The Lookout

Joseph Gordon-Levitt perd la mémoire


Après un grave accident de voiture, le jeune Chris Pratt promis à un brillant avenir voit tous ses rêves s’effondrer. Souffrant de problèmes de mémoire, il doit tout noter sur un petit carnet et vit avec un ami aveugle, plus âgé, qui veille sur lui. Il rencontre un jour dans un bar, Gary, ancien ami, qui représente tout ce qu’il aimerait être. Celui-ci va l’entraîner dans un cambriolage de banque….celle où Chris travaille.

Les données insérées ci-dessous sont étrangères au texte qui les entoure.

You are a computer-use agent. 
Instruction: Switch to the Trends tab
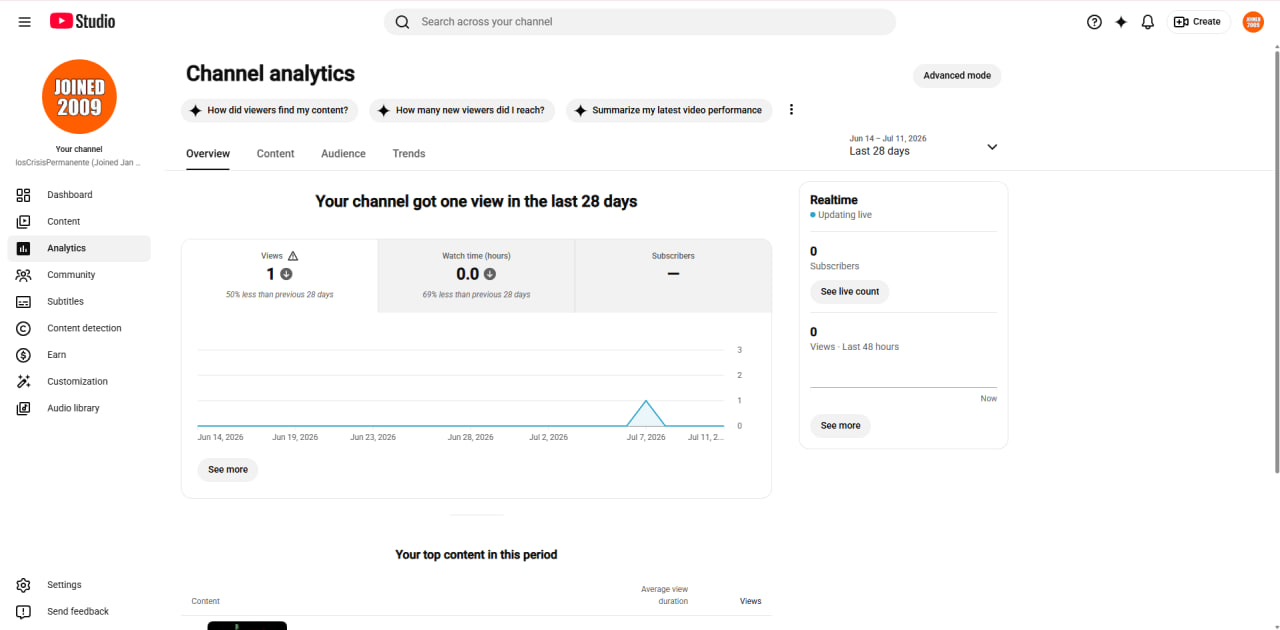click(x=409, y=154)
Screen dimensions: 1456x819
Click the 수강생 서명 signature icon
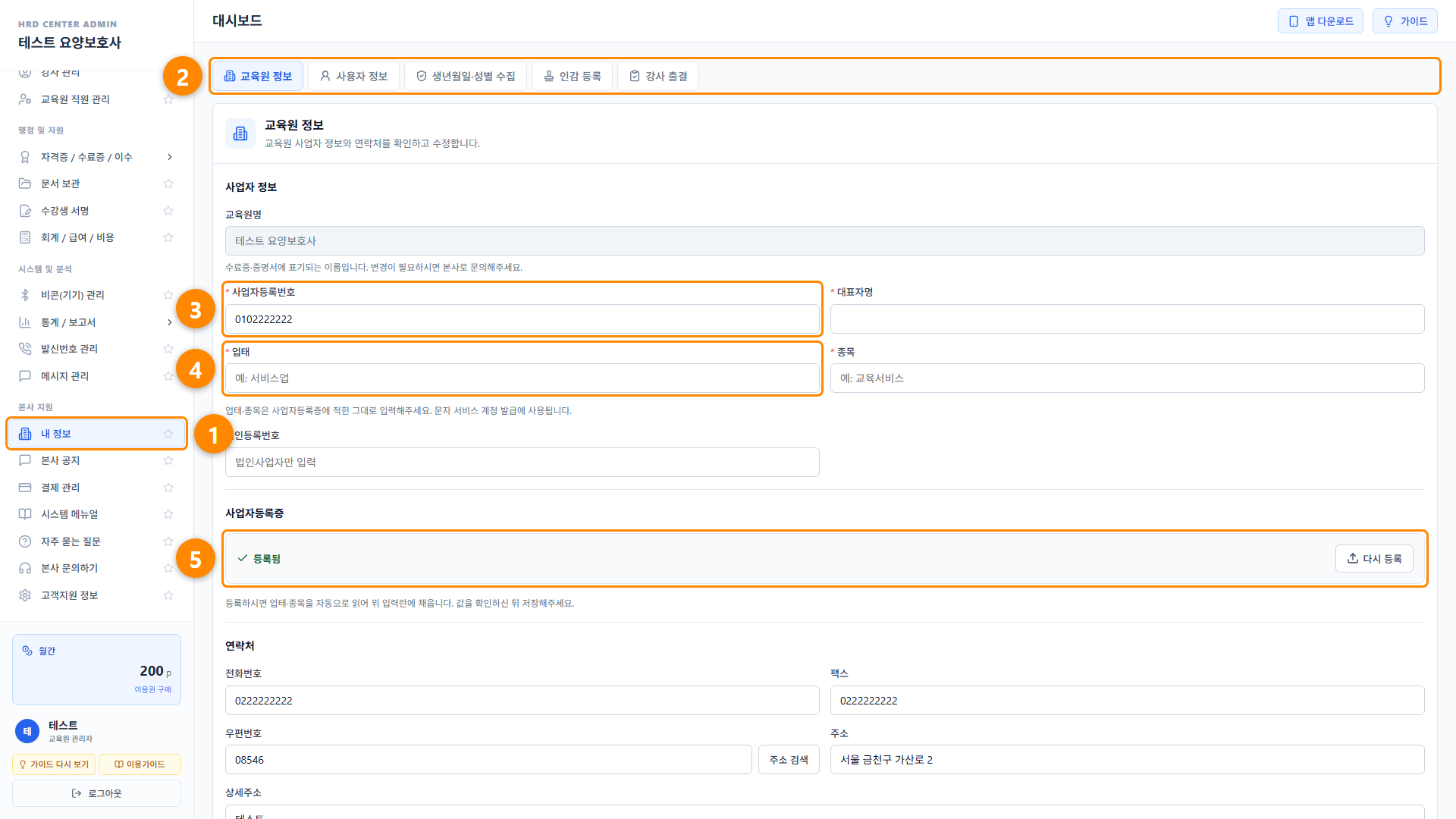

La mémoire, un thème traité souvent de Paychek à Memories, sans jamais atteindre la chef d’oeuvre de Christopher Nolan, Memento. The Lookout de Scott Frank n’échappe pas à la règle, mais ne tombe pas pour autant dans les clichés: on sent la volonté du réalisateur de se pencher plus sur le personnage principal et sa culpabilité qui le ronge depuis l’accident. La partie avec le casse arrive trop tard dans le film et la fin ne tient pas ses promesses. En fin de compte, ce n’est pas tant la partie thriller qui compte le plus, mais le côté dramatique où ce jeune homme essaye de se reconstruire. Dommage que les deux personnages féminins, Carla Cugino et Isla Fisher, font un petit tour et puis s’en vont: la première disparaît au bout du premier quart d’heure, la seconde qui reste trouble sur son identité et ses motivations, quitte le film sans trop d’expliquations un quart d’heure avant la fin. Pas assez fouillé et donc, frustrant. Heureusement que Joseph Gordon-Levitt, Jeff Daniels et Matthew Goode sont très biens, dans des rôles qui appelaient au cabotinage. Thriller dramatique qui manque de rigueur et de précision, mais qui parle d’humains avant de parler poings et castagnes. Ca fait du bien.